Waco has an excellent track record for FP research in family development and faculty development through folks such as Maurice Hitchcock and Bill Mygdal and previous folks. The faculty development program, although in the same building, is fairly separate from the residency, mostly by resident choice. I was very interested in teaching and managed to show up for their stuff a lot and look how it warped me! I later left rural practice in 1987, taught at Baylor Family Medicine in Houston, and did the Waco FP fellowship. I established the faculty development minifellowship at East Tennessee based on the Waco model, with minifellows doing a rural project instead of the research project we did at Waco.
For those interested in an excellent faculty development program they should contact Waco folks or I could find the right numbers. They did have a stipend available and likely still do have one. They do take people from outside the state (yes Texas still pays if out of state). It requires attendance for 3 months (October, Jan, and April I think), a research project, and approval from your med ed boss. They also do refresher faculty development for a few days, a week or longer upon request.
Email Posting
In FP Residency clinics in Texas, Oklahoma, Tennessee, and Nebraska, a major problem was the no show rate. Dealing with impoverished people, often of a wide variety of cultures is a challenge - transportation, phones, medicines. The bottom line was unpredictability. On top of that many academic centers do the student health, the occupational health, and follow-ups from the emergency room and a host of various social agencies.
There needs to be a way of preserving sanity with continuity care that deals with long term needs, as well as processing the masses that need more immediate care. There are also various types of patients that may need different approaches:
One system that seemed to work was a two clinic system.One clinic was for general outpatient care. Patients here got a number and took a seat. The other clinic was the continuity clinic for those interested in long term care, families, pregnant patients, and those with chronic disease. The numbers of patients in this clinic was adjusted to keep a full complement of residents and faculty busy. Patients in this panel with acute needs were fit in to the schedule.
Working at the outpatient clinic was a challenge, but it did defend the continuity clinic and tended to reward those folks who kept appointments. There was a way for all to get care and there was a copay of sorts in the form of a waiting time to keep patients out that really did not need immediate care. Continuity clinic patients who did not keep appointments x 3 were sent to the outpatient clinic. Patients at the outpatient clinic with chronic diseases were moved to the continuity clinic and those who wanted to apply for the continuity clinic could do so.

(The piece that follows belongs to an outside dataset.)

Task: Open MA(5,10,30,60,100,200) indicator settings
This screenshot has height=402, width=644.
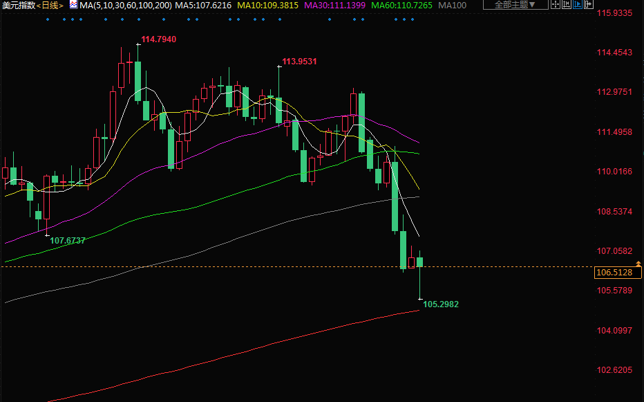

Right now at our clinic, there is virtually no way to discipline patient who fail to show for appointments. We have few choices;
1. Do a lot of paperwork with Medicaid Access folks who then would work with the patient and us taking months
2. Move the patient from provider to provider in our clinic - the most common solution
3. Attempt to ignore the patient, a dangerous option give the current federal and legal situation
Our patients really have few options. The numbers of providers in our inner city area continues to dwindle. I just got another stack of patients sent to me when yet another pc doc left the area.
One proposal was to take the clinic and make 3:30 PM to 6:30 PM the overflow clinic with all hands on deck until the patients were cared for.
Has anyone tried this? Have others used a two-tiered approach to care?